In areas of Eastern Europe formerly belonging to the Austro-Hungarian empire, there is a thin pancake comparable to a crêpe that in Austro-Bavarian is called *Palatschinken* or Omletten; in Hungarian: palacsinta; and in Serbian, Bulgarian, Macedonian, Czech, Croatian and Slovene and Bosnian: palačinka; in Slovak: palacinka. In the Balkan region such as the countries of Albania, Montenegro, and Serbia, palačinka or palaçinka may be eaten with fruit jam, quark cheese, sugar, honey, or the hazelnut-chocolate cream Nutella._"

...and...

"_Crêpes are made by pouring a thin liquid batter onto a hot frying pan or flat circular hot plate, often with a trace of butter on the pan's surface. The batter is spread evenly over the cooking surface of the pan or plate either by tilting the pan or by distributing the batter with an offset spatula.

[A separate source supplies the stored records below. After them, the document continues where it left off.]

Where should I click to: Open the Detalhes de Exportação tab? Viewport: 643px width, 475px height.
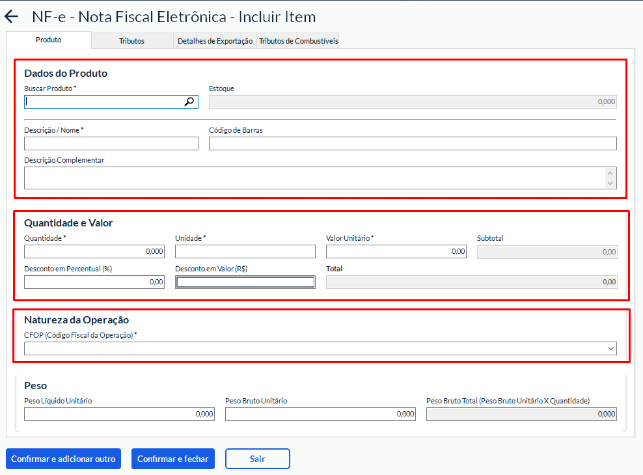(x=215, y=40)
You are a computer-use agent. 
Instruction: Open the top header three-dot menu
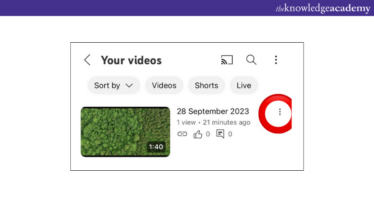coord(276,60)
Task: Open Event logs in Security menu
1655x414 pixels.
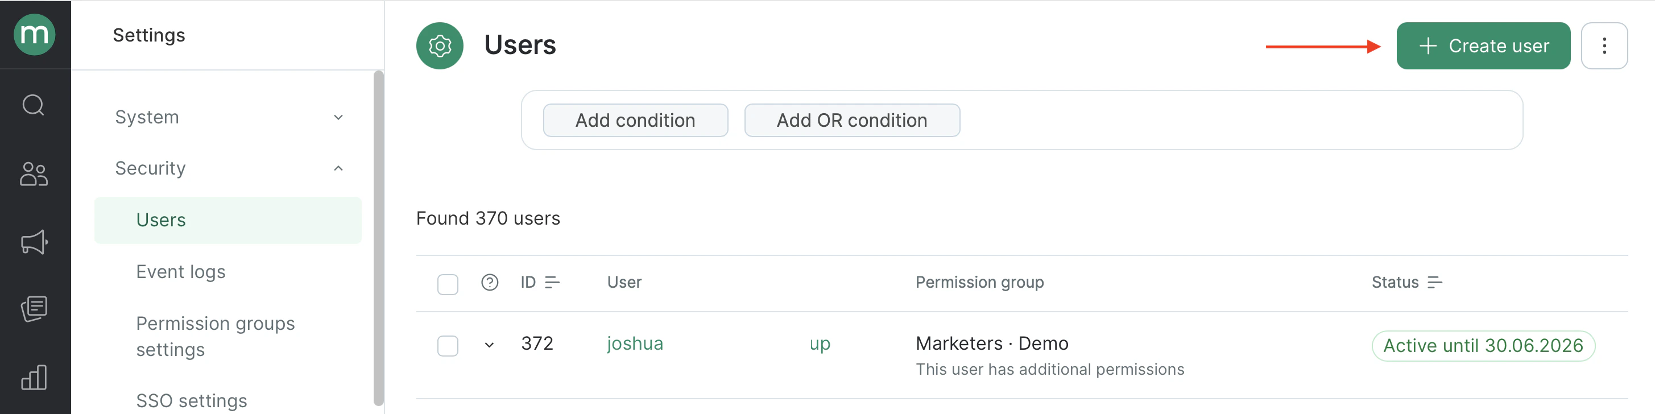Action: click(x=181, y=272)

Common savoury fillings for meal crêpes include: cheese, asparagus, ham, spinach, eggs, ratatouille, mushrooms, artichoke (in certain regions), and various meat products.

When sweet, they can be eaten as dessert. They can be filled with various sweet toppings, often including Nutella spread, sugar (granulated or powdered), maple syrup, lemon juice, whipped cream, fruit spreads, custard, and sliced soft fruits._"

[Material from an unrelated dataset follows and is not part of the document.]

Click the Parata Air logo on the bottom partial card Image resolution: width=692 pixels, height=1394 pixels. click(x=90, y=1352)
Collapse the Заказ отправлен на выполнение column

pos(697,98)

This is a link I found to a recipe which has a meringue topping, maybe this is something close to what you had. It's not a very straightforward link, but goes into a lot of detail:

Incredible crepes - 08 February 1996 - CatererSearch

Hope something here helps


----------



## siduri (Aug 13, 2006)

Thanks DC. I think the schinken in the word is not schinken but is tschinken, and is not of german origin, i think it must be from another language in the area, probably hungarian (since austria was part of the austro-hungarian empire) or maybe a slavic language from around that area. I think the spelling probably represents the way a German speaker would spell something that sounds in that way. Also, my hypothesis is borne out by the pala - so they might be pala-tschinken. Pala at least in italian, and maybe in other languages, means flat thing, like a shovel or a flat plate. Which could refer to what it's cooked on or what it looks like. But these are my guesses, from what i know generically about languages. 

But i'm not interested in palatschinken in general, which are just crepes, but in Austrian TOPFENpalatschinken. These special ones with cheese filling and a fluffy topping with egg and other stuff. 

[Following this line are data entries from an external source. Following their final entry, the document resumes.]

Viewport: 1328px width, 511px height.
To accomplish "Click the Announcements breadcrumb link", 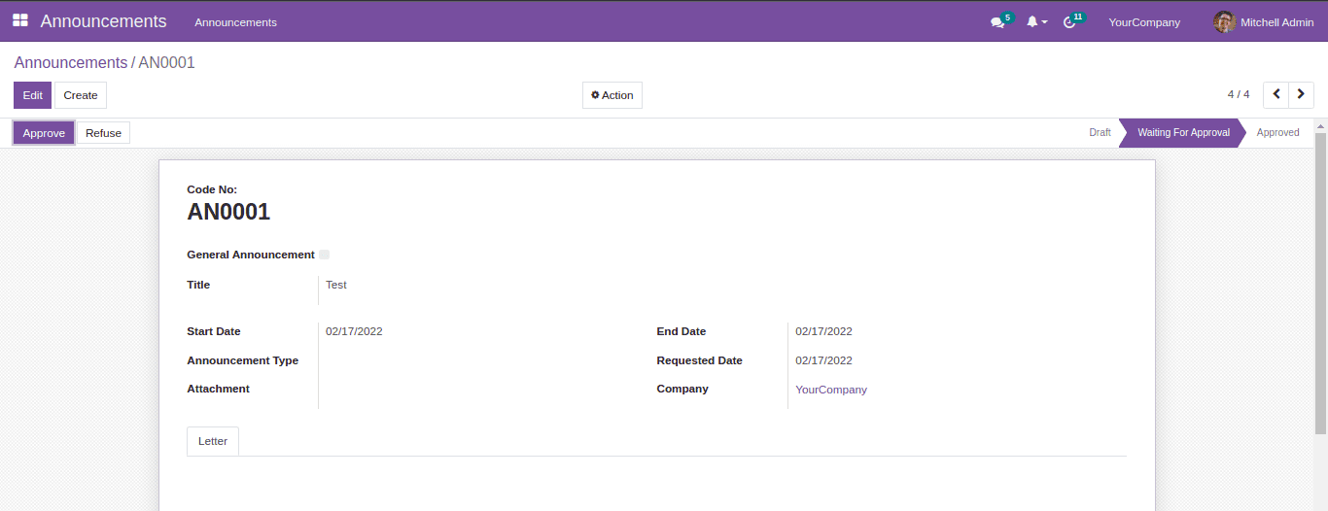I will (x=70, y=63).
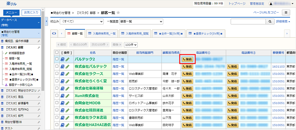Edit 株式会社ラクース using the pencil icon

[x=67, y=74]
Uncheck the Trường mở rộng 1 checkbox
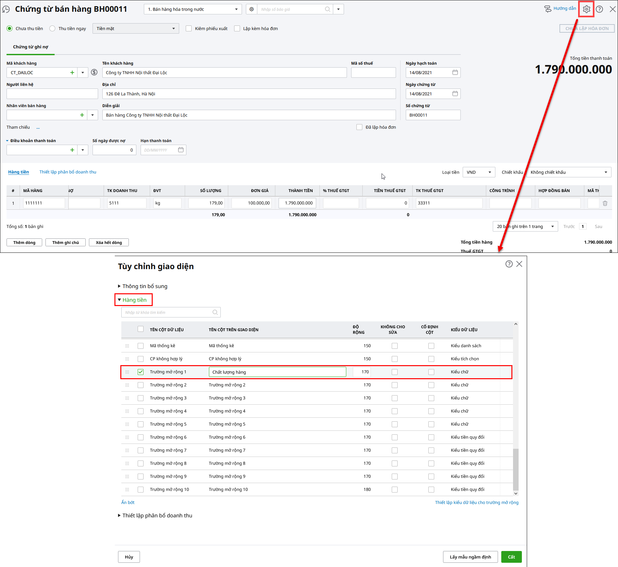 [x=141, y=372]
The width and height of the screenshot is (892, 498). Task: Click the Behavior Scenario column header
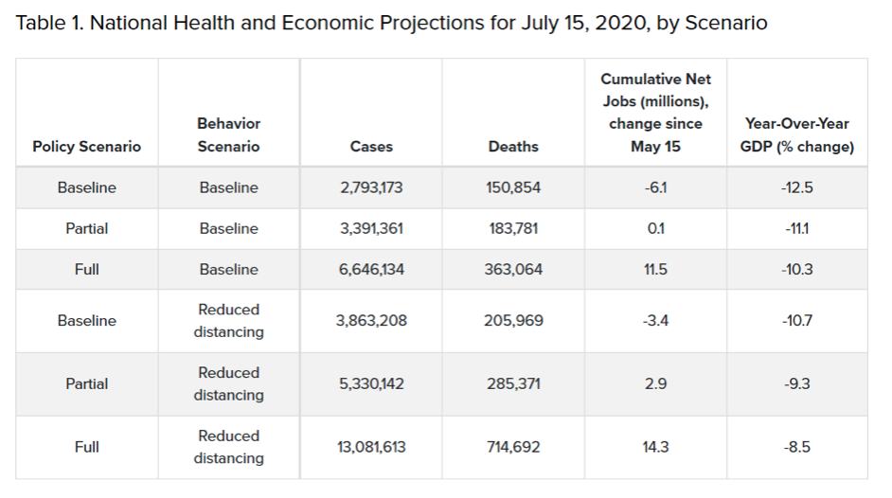click(229, 135)
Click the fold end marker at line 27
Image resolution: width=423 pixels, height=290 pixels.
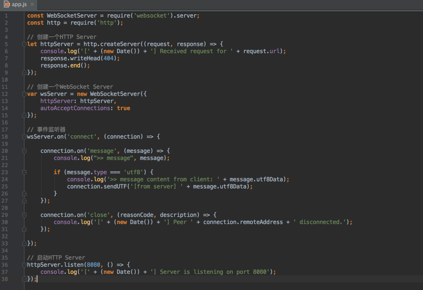coord(24,201)
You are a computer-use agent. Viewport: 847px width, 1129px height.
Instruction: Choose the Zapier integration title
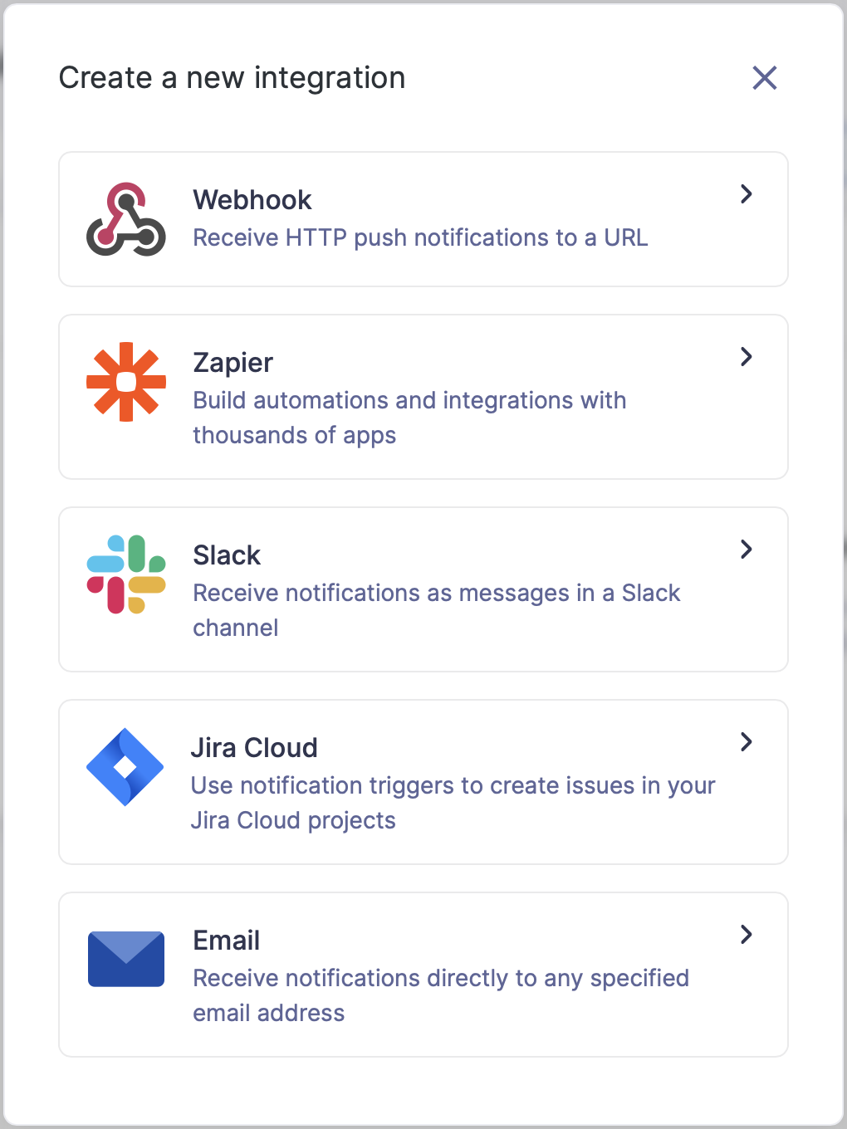[233, 363]
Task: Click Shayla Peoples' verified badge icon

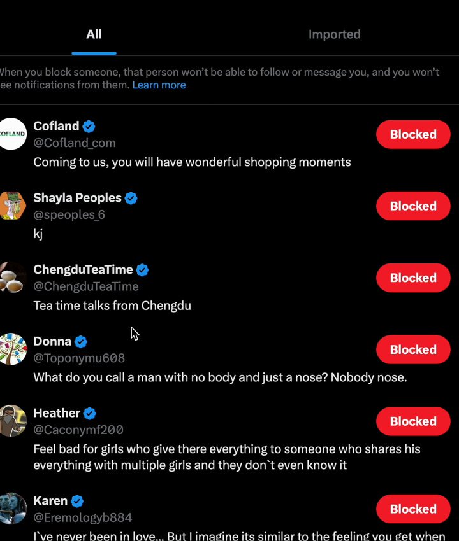Action: (131, 198)
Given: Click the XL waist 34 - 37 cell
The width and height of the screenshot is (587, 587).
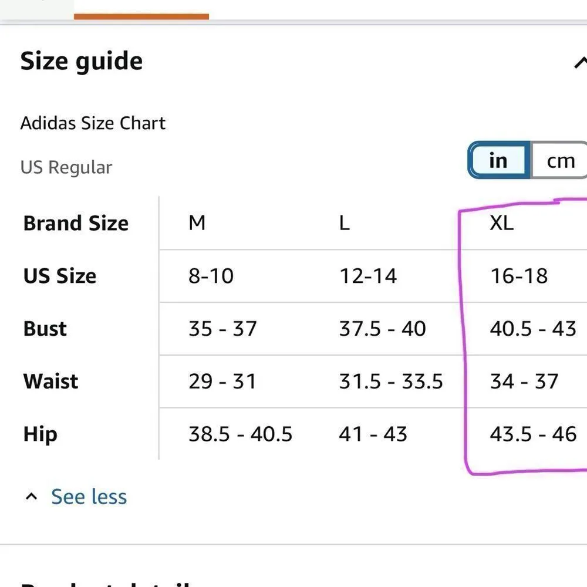Looking at the screenshot, I should [x=524, y=382].
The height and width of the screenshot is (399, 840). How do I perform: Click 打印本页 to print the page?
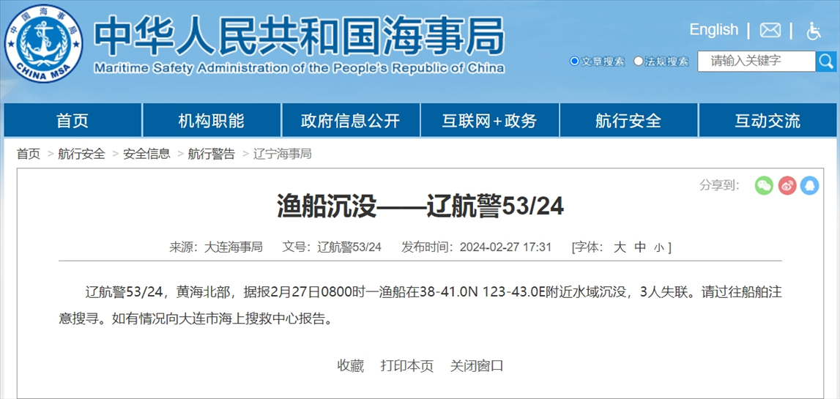coord(406,365)
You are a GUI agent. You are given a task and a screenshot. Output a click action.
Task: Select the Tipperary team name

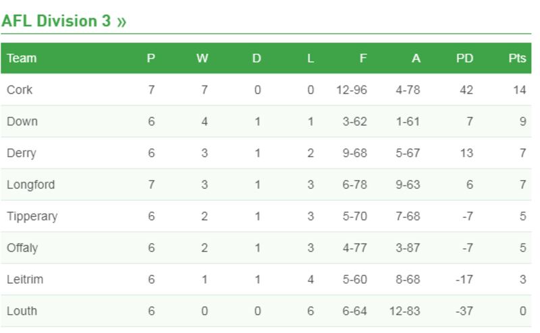[32, 216]
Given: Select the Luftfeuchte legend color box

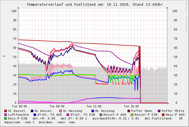Looking at the screenshot, I should tap(6, 115).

Yes,l i did look on internet, hundreds of recipes, was just hoping someone on the forum had actually MADE some because i don;t trust recipes just posted like that, so many are not good, not tested, and random.


----------



## fewls (Feb 7, 2010)

This recipe requires 10 crepes. The amounts are in European with (American) amounts in parentheses.

Friends from Vienna made this recipe for me after a skiing trip:

75g (2 1/2 oz) butter
60 g (2 oz) granulated sugar
120 g (4 oz) curd cheese
2 eggs separated (beat the egg whites until stiff)
1 dl (4 oz) sour cream
60 g (2 oz) raisins

Make your crepes in the normal way and keep hot.
In a large bowl, combine the butter and sugar, add the curd cheese and mix well. Add the egg yolks, one at a time, then the raisons, then 1/2 of the sour cream. Fold in the beaten egg whites.

Roll up the crepes with the filling and place in an ovenproof dish and add the rest of the sour cream. Bake for 5 minutes in a hot oven and serve immediately.


----------



## siduri (Aug 13, 2006)

Thanks so much Fewls. I will try it really soon, but will add a bit of lemon peel. I'm glad to get a recipe you've eaten and enjoyed - really wonderful. As the Michelin guide says, "worth a detour" - pretty expensive detour to austria, of course.


----------